How cost is calculated

  • Each model has a per-token price (input and output).
  • Cost for a request = tokens × the model's rate.
  • Credits are charged the exact amount after inference (on real token usage). x402 charges at request time based on the model and your max_tokens.
The live per-model price is shown in the Models view and the models API:
curl https://grid.x402compute.cc/grid/models

Per-provider pricing

Most nodes serve at the platform suggested rate, but operators may set their own per-token price within a band (suggested × 0.5 to × 5). You can compare the nodes serving a model — each with its effective price, cheapest first — and optionally pin one:
curl "https://grid.x402compute.cc/v1/providers?model=llama-3.2-3b"
Pass the chosen node_id as node on your chat request (or the node= argument in the SDKs) to use a specific provider; omit it and the grid routes for you.

Capping price (max_price)

Don’t want to pick manually? Pass max_price (blended USD per 1M tokens) on your chat/reserve request — the grid only routes to nodes at or under that rate, and the request is never billed above it. Works in every routing mode.

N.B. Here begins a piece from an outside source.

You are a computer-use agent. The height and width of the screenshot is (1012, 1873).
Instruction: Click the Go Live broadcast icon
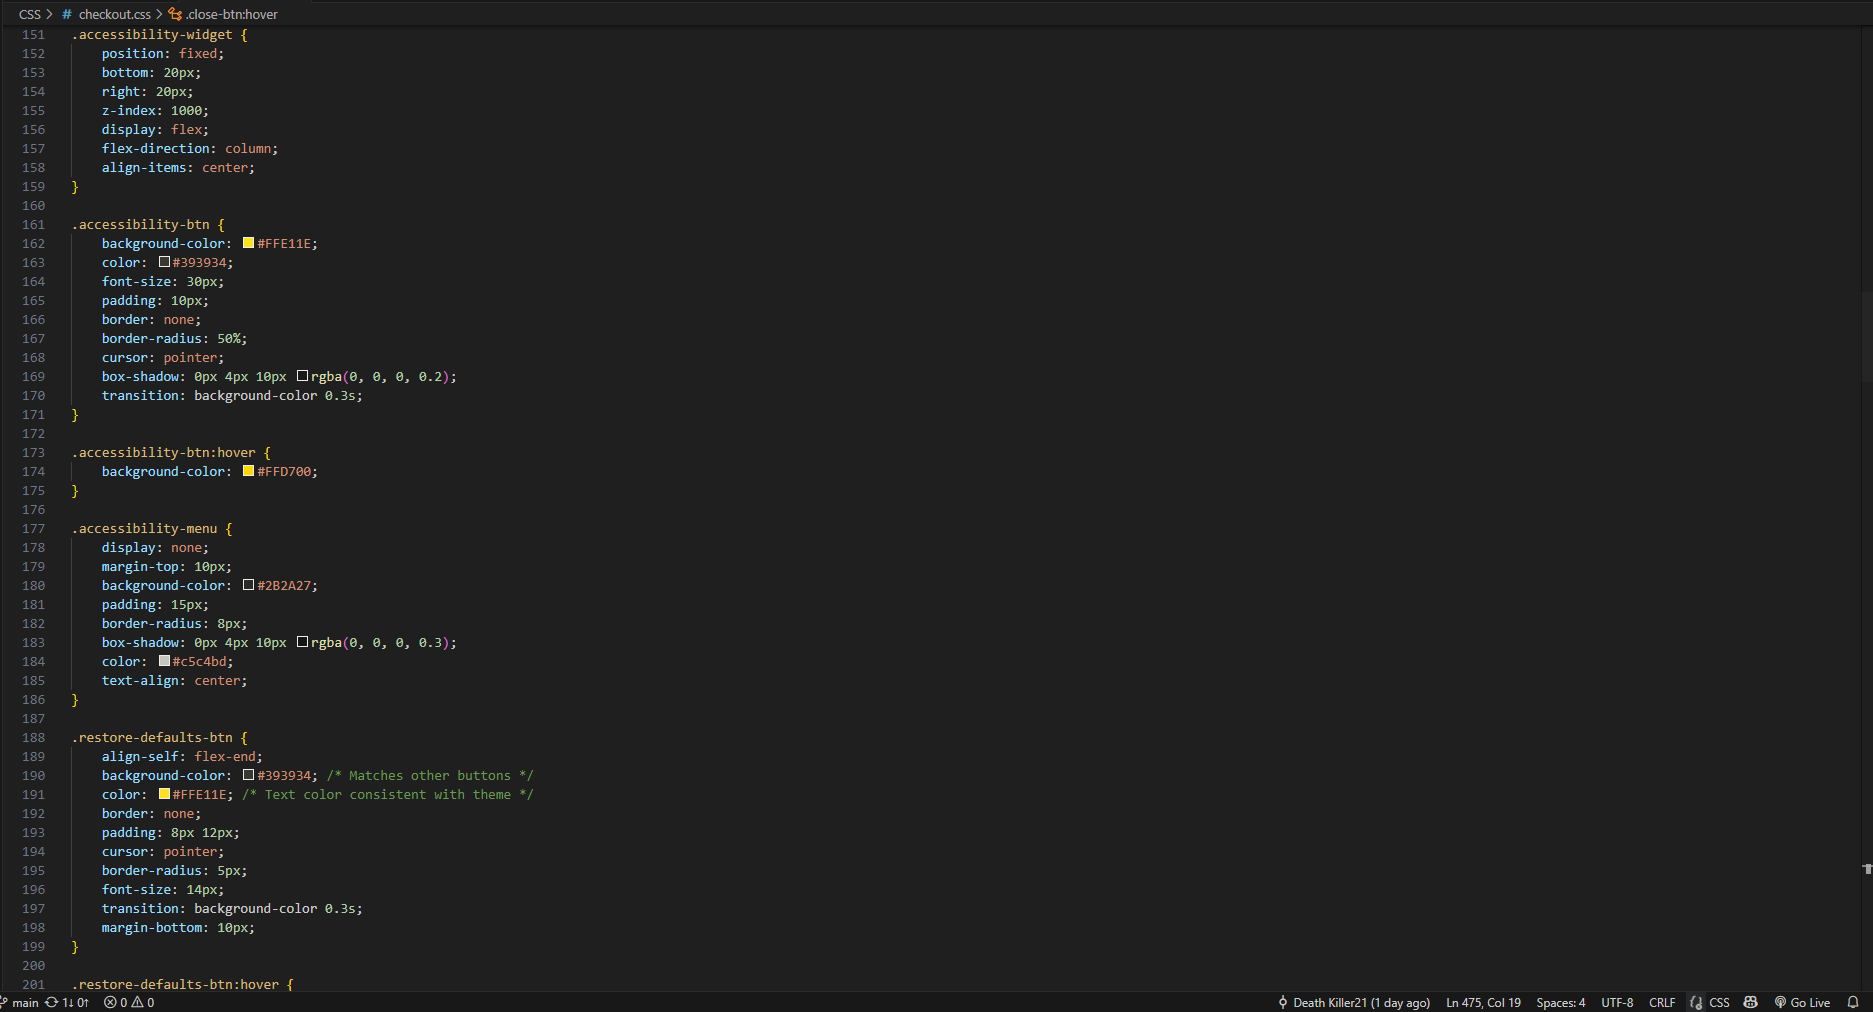click(1781, 1002)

It’s a typed option in the SDKs (max_price / maxPrice).
# raw API
curl -X POST https://grid.x402compute.cc/v1/reserve \
  -H "Content-Type: application/json" \
  -d '{"model":"llama-3.2-3b","max_price":0.01}'
If no node qualifies under the cap, the request returns price_cap_unmet instead of overcharging you.

Where the money goes

Each paid inference is split across the people who make the network work:
ShareGoes to
80%The node operator who served your request
5%Platform
10%SGLstakers(paidasUSDC+SGL stakers (paid as USDC + SGL)
5%$SGL buy-and-burn
So usage directly rewards operators and stakers, and continuously buys + burns $SGL.

Keeping costs down

  • Pick the smallest model that does the job (see Models).
  • Set a sensible max_tokens.
  • Use credits for steady usage (exact billing) and x402 for occasional/agent use.

Tracking spend

The dashboard’s API usage view shows your requests, tokens, spend, and a per-model breakdown over time. See Billing.